Donor-advised funds are a fast-growing charitable giving vehicle in the US because they are one of the easiest and most tax-advantageous ways to give to charity. A donor-advised fund is like a charitable investment account to support charitable organizations you care about. When you contribute cash, stocks, or non–publicly traded assets such as real estate, private business interests, and private company stock to a donor-advised fund, you are generally eligible to take an immediate tax deduction for the total value of the asset. Once in the fund, those assets can be sold tax-free and reinvested into other investment options. The investments can continue to grow tax-free, and when ready to distribute, you can recommend grants to any public charity qualified by the Internal Revenue Service (IRS).

The benefits of these funds are best illustrated with an example. Let’s say you invested $20,000, which grew to be worth $100,000 over the subsequent years. Under normal circumstances, you would sell those investments and pay 15% to 20% long-term capital gains taxes on the $80,000 gain. At a 20% capital gains rate, that could be as much as $16,000. After paying taxes, you could donate the remaining $84,000 ($100,000-$16,000) to charity. The amount paid in capital gains taxes significantly reduces the amount available to donate to the charity and the amount you can take as a tax deduction.

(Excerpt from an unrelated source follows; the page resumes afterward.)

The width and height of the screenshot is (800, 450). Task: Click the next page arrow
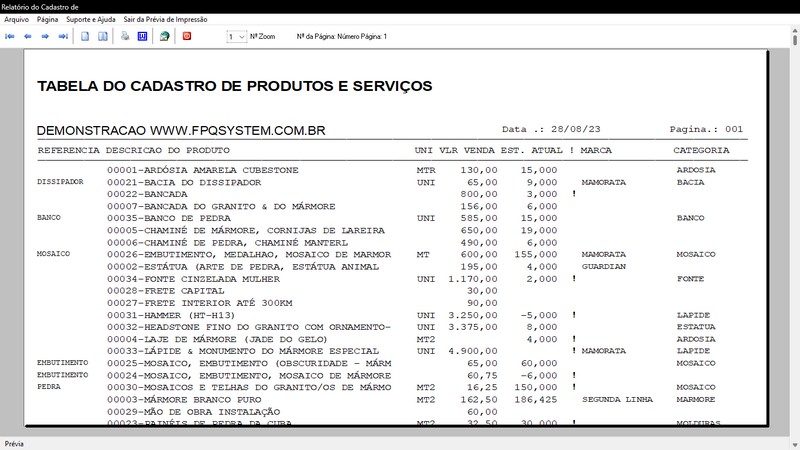[46, 36]
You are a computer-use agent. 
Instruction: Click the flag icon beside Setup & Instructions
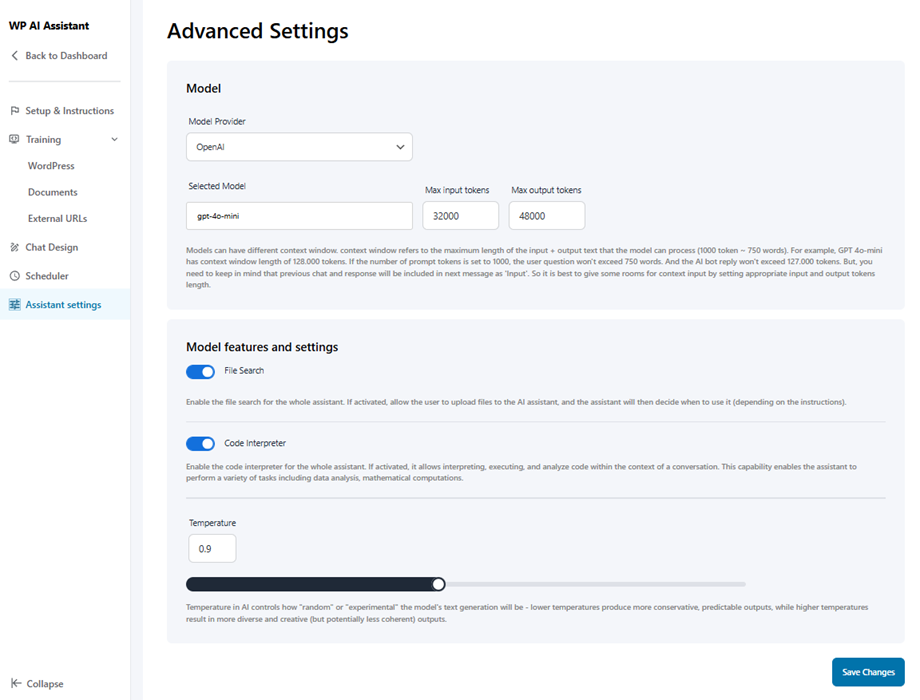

With a donor-advised fund, you can transfer the entire $100,000 in appreciated securities into the fund. The fund can sell the assets without having to pay capital gains taxes. You receive $100,000 in tax deductions in the year the assets are moved to the fund. It is important to note that contributions to a donor-advised fund are irrevocable; you can never take them back out for personal use. The assets are then reinvested, and charitable grants can be distributed to qualified charitable organizations at your direction. You are not required to donate all the assets in the year they are transferred to the fund. There is no mandatory annual distribution like there is with foundations, although most donor-advised funds require you to make at least 1 grant every few years. Donor-advised funds can spread distributions over many years and be passed down to children and grandchildren. They are a great tool for teaching family and loved ones about the benefits of long-term charitable gifting.

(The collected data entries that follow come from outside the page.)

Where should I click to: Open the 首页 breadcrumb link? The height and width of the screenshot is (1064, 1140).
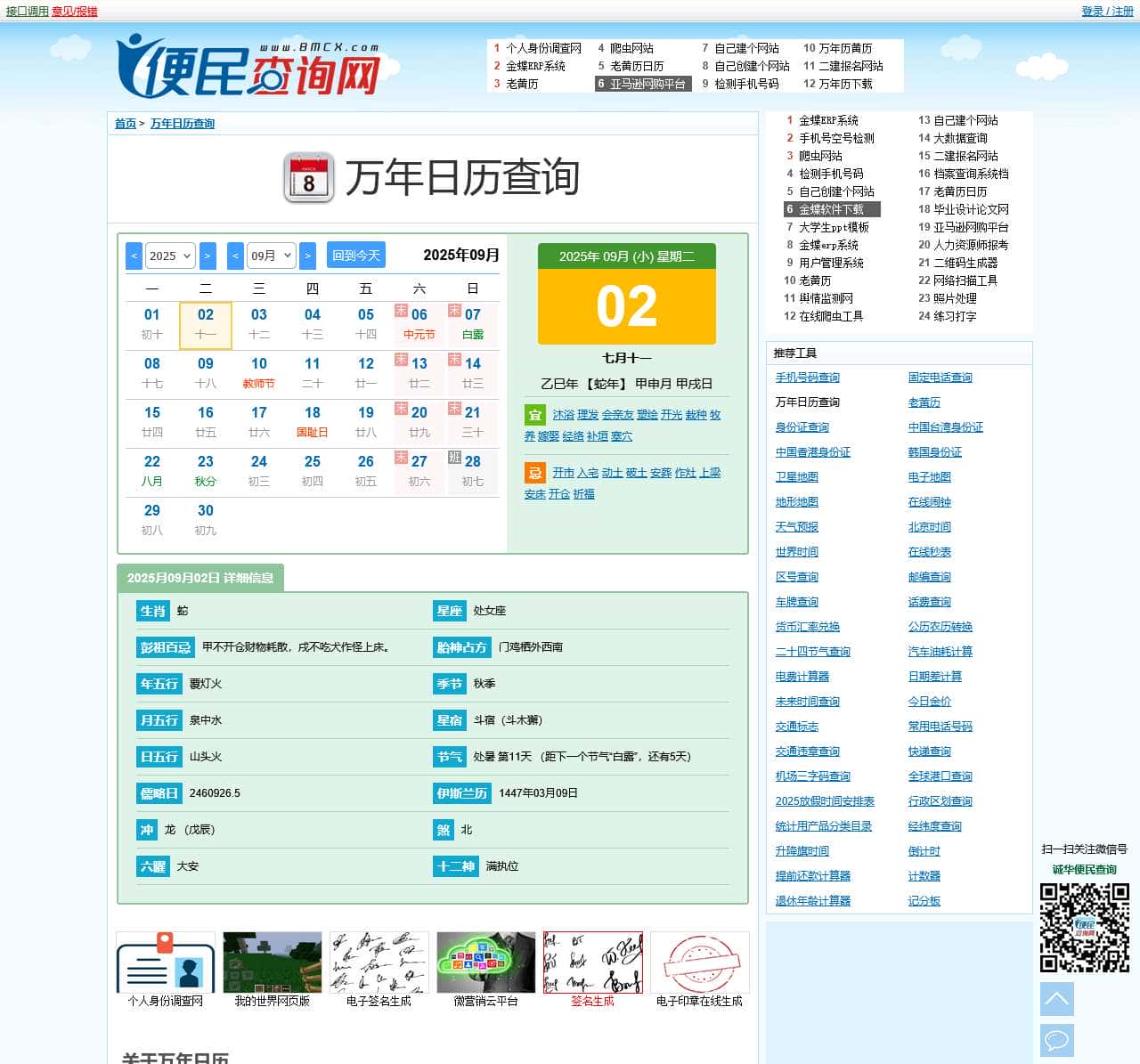[125, 124]
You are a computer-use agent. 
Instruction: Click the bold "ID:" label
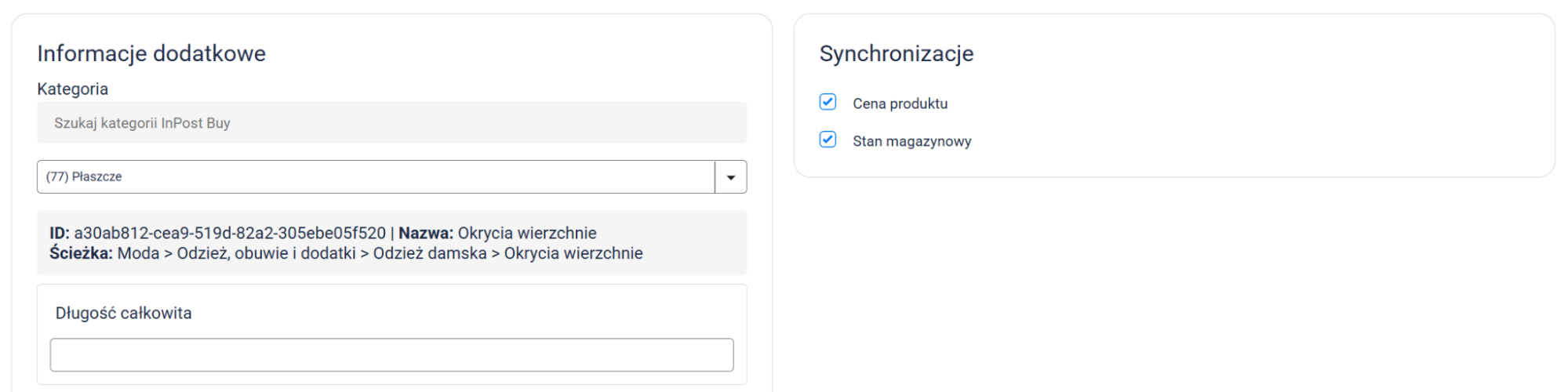[60, 234]
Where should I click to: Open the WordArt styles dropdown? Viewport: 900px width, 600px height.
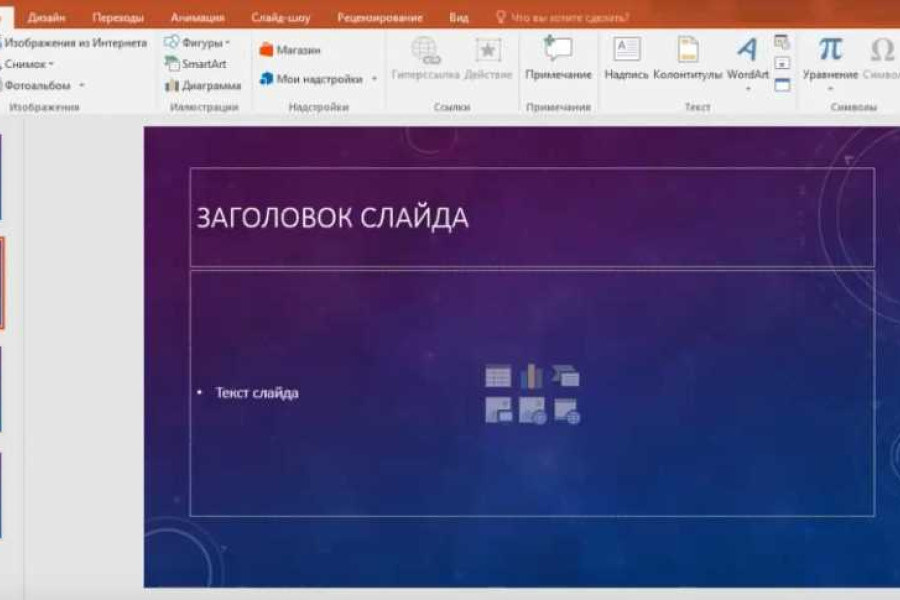(x=748, y=89)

Charitable tax deductions are still limited to IRS rules. Under the new tax law, individuals can take tax deductions up to 60% of their adjusted gross income (AGI) for cash contributions and up to 30% of their AGI for noncash assets (investments, property, business assets, etc). You can contribute more than those amounts into a donor-advised fund, but any excess charitable deductions over the 60%/30% limits must be carried forward to the following year. Overall, if you itemize your taxes, contributing appreciated assets to a donor-advised fund is an excellent way to increase your total itemized deductions in a tax-advantaged way.

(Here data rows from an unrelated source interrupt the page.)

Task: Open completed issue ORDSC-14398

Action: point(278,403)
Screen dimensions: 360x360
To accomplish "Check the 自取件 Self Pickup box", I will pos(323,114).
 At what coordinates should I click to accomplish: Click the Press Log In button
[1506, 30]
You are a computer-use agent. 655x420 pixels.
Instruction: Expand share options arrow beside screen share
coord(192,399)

With the new higher standard deduction, many individuals no longer receive a tax benefit when donating to charity. One technique some use to receive a tax deduction for their charitable giving is a bunching strategy. In this strategy, an individual may not make annual gifts to charities for 2 to 3 years, but in 1 year, they will gather all the amounts they would have given in those previous years and give them all at once. Doing so can help all their deductions that year exceed the standard deduction, and they can receive a larger tax benefit in this year when donations were bunched. Many are making these bunched donations directly to their donor-advised funds.

Many strategies are available if you wish to donate to charities; however, donor-advised funds remain one of the most efficient and effective ways to make a gift. They maximize the benefits to charitable organizations and the tax deduction for the individual who establishes the fund. Appreciated assets are the best assets to move into the fund from a tax perspective, but it can accept a wide range of types of assets.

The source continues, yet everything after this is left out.